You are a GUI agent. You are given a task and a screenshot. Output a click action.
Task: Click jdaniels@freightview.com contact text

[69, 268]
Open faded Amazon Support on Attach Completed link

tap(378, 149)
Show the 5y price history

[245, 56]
··········
### Problem statement
Each entry should be retyped exactly as given.

### Output for this task
You are a GUI agent. You are given a task and a screenshot. Output a click action.
Task: Click jdaniels@freightview.com contact text

[69, 268]
Open faded Amazon Support on Attach Completed link

tap(378, 149)
Show the 5y price history

[245, 56]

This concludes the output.